No, he thought, oblivious to the bitter cold for the warmth flooding his soul.

It was God’s.

20

L
ord, give me the grace to get through the holidays.

Emma sighed, peering out the window of the crowded motorbus in an attempt to see past the flurry of snowflakes that obscured her vision. Saturdays were supposed to be her easiest days, but with the arrival of the holidays on the heels of Sean’s departure, nothing was “easy” at Dennehy’s anymore.

A snort sounded, and she glanced at the sleeping man beside her. She smiled at the jingle of bells on his red and green sock hat while he snored with a bag of Christmas gifts in his lap.
Now there’s an idea for catching up on my rest,
she thought with a twist of her lips. Between extra holiday hours at Dennehy’s and several evenings with Rory, there seemed to be less and less time for sleep these days. Emma rested her head on the back of the seat and closed her eyes, choosing to follow the example of the holiday Rip Van Winkle in the next seat.

Her thoughts immediately drifted to Rory, and a shiver danced down her spine that she couldn’t quite blame on the cold. Rory Malloy had been nothing but kind, doting on her every need and tempting her with his charm, and yet Emma remained uneasy. He had no qualms about praying with her, going to church with her, and she’d even found the Bible open several times on those rare occasions she’d visited him at her apartment. He seemed to be genuinely grieving the tragedy in Dublin, for he was noticeably reluctant to talk about it, and so Emma didn’t pursue it, but she wasn’t completely convinced the resultant conversion was real. No, that would take more than a few weeks of wooing as far as she was concerned, although Rory didn’t seem inclined to give her more time.

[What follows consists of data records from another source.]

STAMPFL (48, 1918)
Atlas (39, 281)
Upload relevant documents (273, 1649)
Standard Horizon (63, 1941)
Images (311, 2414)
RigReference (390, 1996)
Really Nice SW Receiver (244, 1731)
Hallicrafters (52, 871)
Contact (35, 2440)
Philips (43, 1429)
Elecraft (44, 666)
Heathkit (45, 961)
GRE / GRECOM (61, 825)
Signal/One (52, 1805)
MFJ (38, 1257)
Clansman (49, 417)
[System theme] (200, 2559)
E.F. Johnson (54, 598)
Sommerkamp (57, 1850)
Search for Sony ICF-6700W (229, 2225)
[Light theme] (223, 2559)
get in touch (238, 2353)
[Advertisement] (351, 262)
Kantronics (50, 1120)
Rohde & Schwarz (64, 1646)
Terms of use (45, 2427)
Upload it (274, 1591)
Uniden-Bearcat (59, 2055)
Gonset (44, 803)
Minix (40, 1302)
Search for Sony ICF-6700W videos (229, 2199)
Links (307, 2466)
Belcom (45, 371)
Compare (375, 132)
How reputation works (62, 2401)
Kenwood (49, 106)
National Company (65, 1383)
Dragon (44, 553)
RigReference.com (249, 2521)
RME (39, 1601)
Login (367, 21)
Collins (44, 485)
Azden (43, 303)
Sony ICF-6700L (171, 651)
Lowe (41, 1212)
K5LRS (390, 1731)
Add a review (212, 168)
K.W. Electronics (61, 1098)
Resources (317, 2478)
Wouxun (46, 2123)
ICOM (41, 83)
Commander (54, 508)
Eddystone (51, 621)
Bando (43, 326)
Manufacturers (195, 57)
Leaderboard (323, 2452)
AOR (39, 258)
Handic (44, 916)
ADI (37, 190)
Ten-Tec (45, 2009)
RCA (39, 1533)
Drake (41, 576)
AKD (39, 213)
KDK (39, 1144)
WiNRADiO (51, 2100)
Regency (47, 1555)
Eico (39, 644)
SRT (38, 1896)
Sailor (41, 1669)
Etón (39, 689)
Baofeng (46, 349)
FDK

He had begged her to start a new life with him in Killarney, and despite the grief over leaving those that she loved, she was actually mulling it over.
With conditions.
They both would find jobs and live separately while he courted her, until she was dead certain that he had changed.
And
never again would they become intimate until their vows were renewed . . . by a priest. He had readily agreed, and yet he quietly persisted in pursuing intimacies she wasn’t ready for—the stroke of his thumb to her palm, the touch of his hand to her waist, a look in his eye, a stolen kiss. Intimacies that, in truth, she wasn’t sure she would
ever
be ready for.

Except with Sean.

Her eyes popped open at the thought, and she felt a swell of heat in her cheeks. She peeked at the sleeping man beside her, grateful for the snores that grew in volume despite the bag jostling in his lap. She exhaled slowly and stared straight ahead, lips cemented like her will, which assured her she would do what she needed to do.

She would leave.

And Rory was the perfect excuse, the perfect reason . . .
the perfect sacrifice.

A ragged breath wavered from her lips. Then Sean would finally have his store. And someday, God willing . . . a wife.

“Huntington and Tremont,” the bus driver called, and the motorbus lurched to a halt, jolting the sleeping man awake.

Digging a dollar from her purse, Emma lumbered to her feet with a nod at the bleary-eyed man beside her. “Merry Christmas,” she said before inching her way down the aisle. She waited for others to get off before slipping the dollar bill in the flap pocket of the bus driver’s bomber jacket. “Merry Christmas, Mr. Tuttle, I haven’t seen you on this route in a while.”

The gray-haired gentleman grinned with a lift of his salt-and-pepper moustache. “Mrs. Malloy! Now you don’t need to be spending your hard-earned money like this . . .” He attempted to fish the dollar from his pocket. “Seeing your pretty face is tip enough for an old man like me.”